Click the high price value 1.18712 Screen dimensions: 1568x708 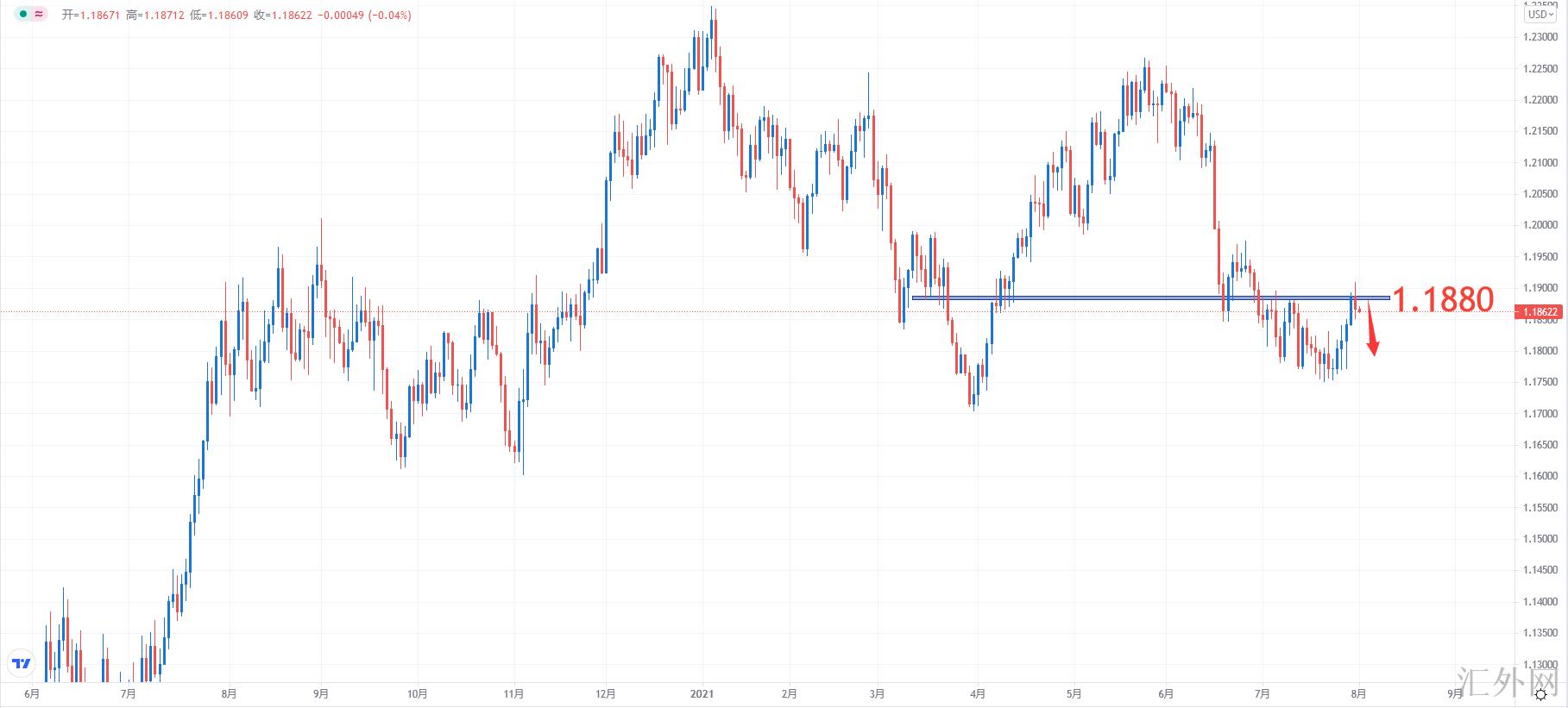click(164, 16)
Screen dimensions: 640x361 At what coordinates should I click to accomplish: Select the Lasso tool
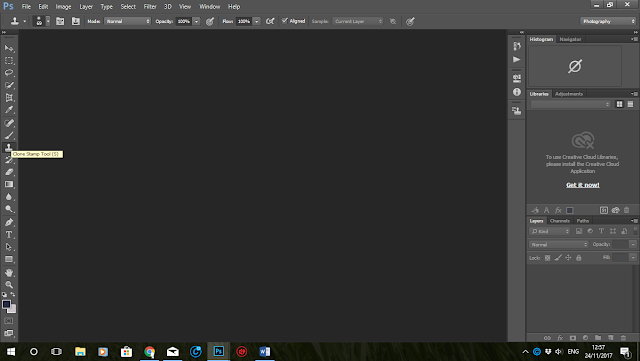tap(9, 73)
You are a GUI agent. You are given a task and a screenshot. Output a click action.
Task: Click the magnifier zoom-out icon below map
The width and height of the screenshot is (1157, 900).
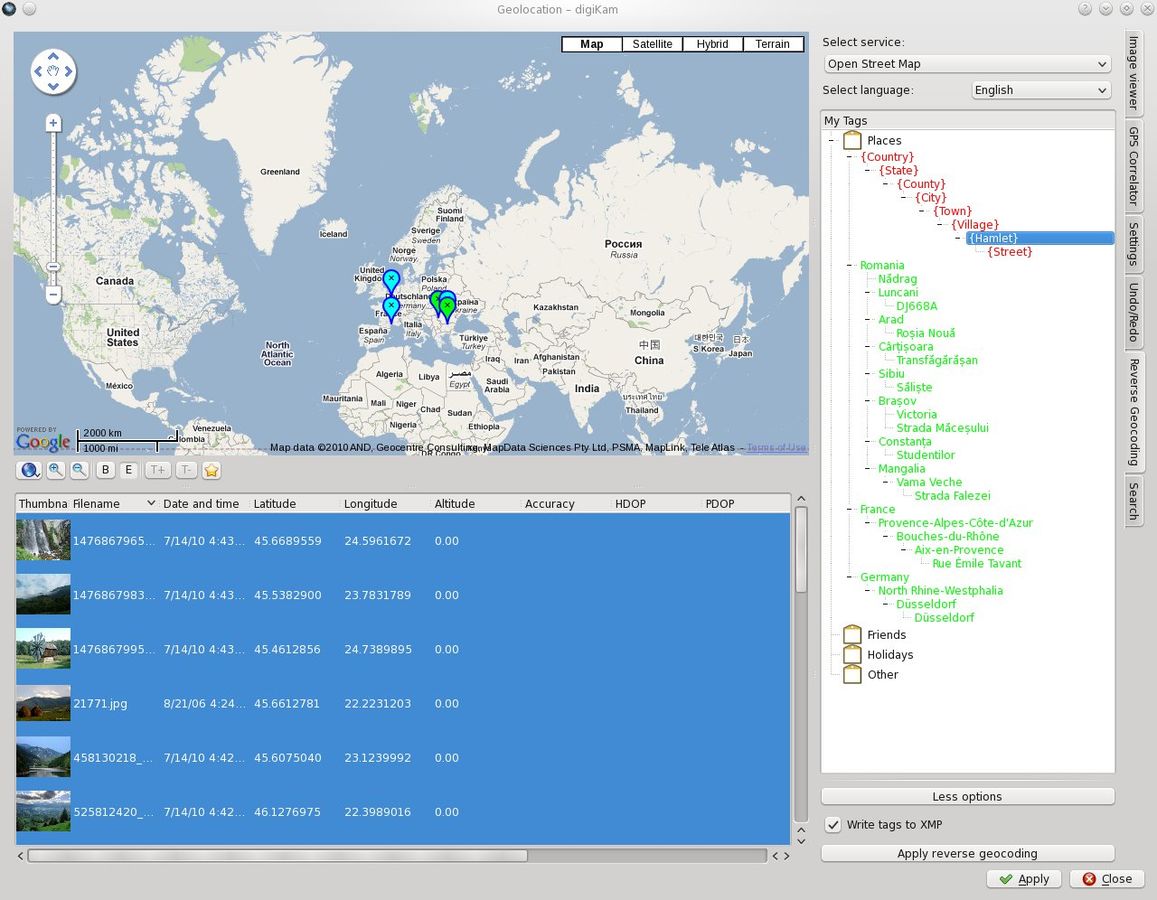click(x=79, y=470)
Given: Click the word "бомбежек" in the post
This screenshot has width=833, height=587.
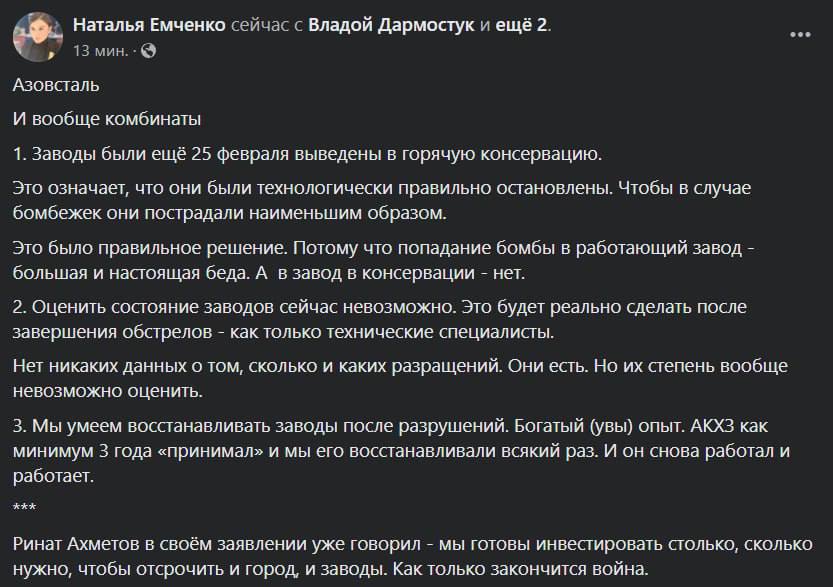Looking at the screenshot, I should [x=57, y=212].
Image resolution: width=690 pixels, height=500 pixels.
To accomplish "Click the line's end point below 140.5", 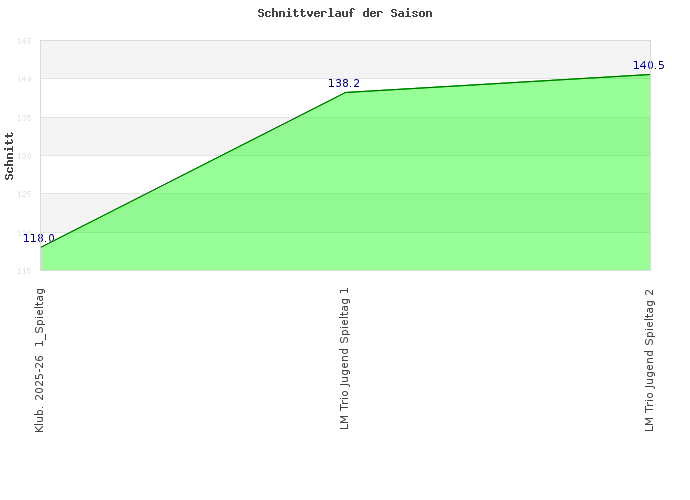I will click(x=650, y=75).

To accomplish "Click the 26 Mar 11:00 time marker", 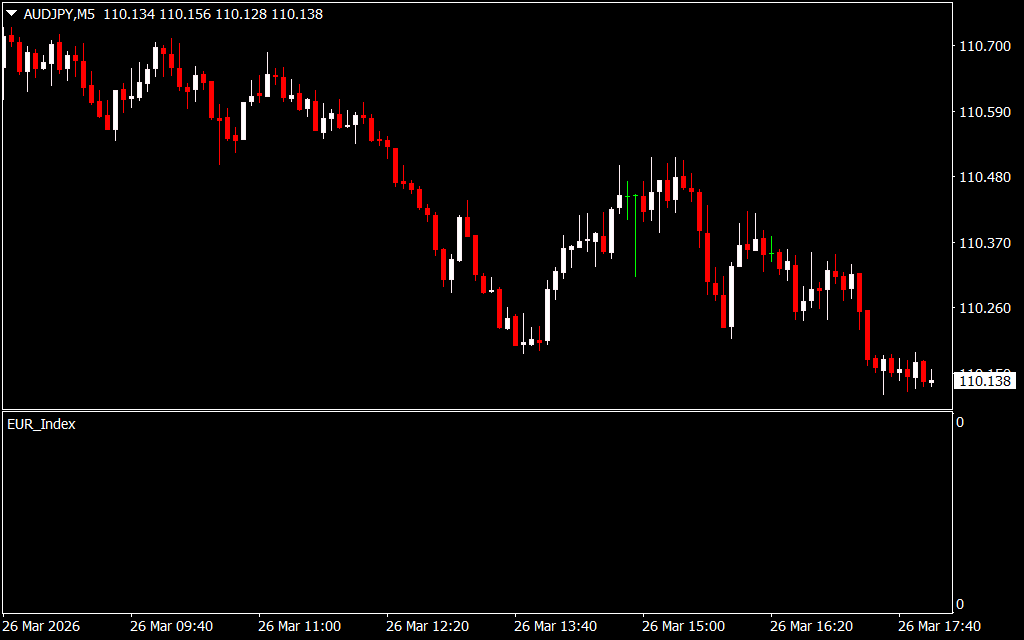I will [x=299, y=626].
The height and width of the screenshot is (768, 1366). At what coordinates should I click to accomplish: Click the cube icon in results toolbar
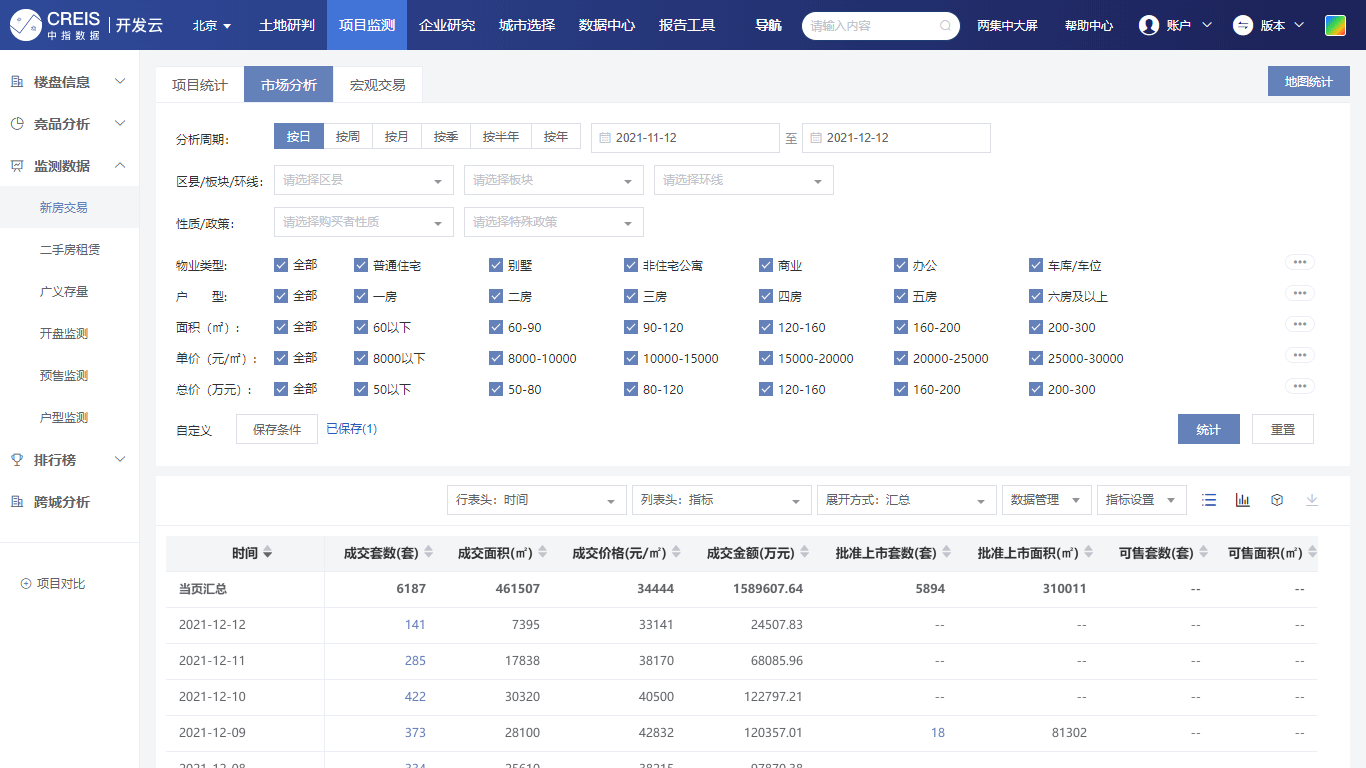[1277, 500]
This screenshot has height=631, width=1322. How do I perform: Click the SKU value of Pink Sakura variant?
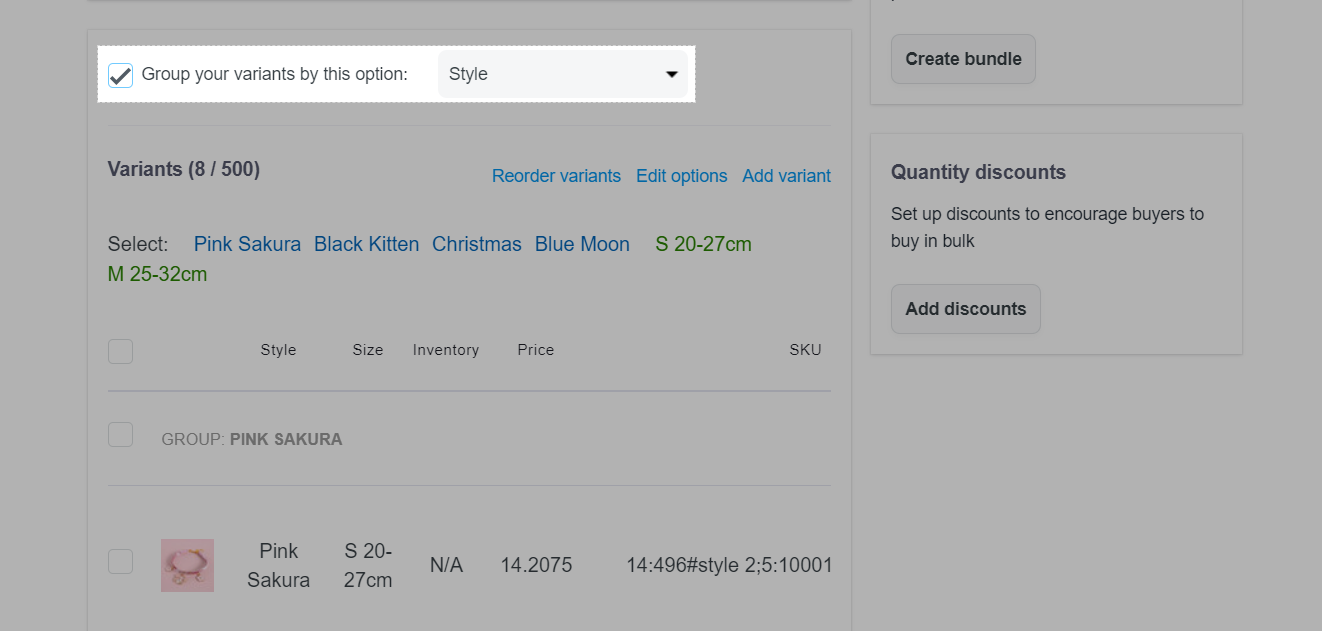coord(729,565)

▬▬▬▬▬▬

What to produce.
Write out a verbatim copy of the lines from the line that contains "This screenshot has height=631, width=1322." through the end of the entries above; pictures are not copied.

Solved exercise.
This screenshot has height=631, width=1322. How do I perform: Click the SKU value of Pink Sakura variant?
coord(729,565)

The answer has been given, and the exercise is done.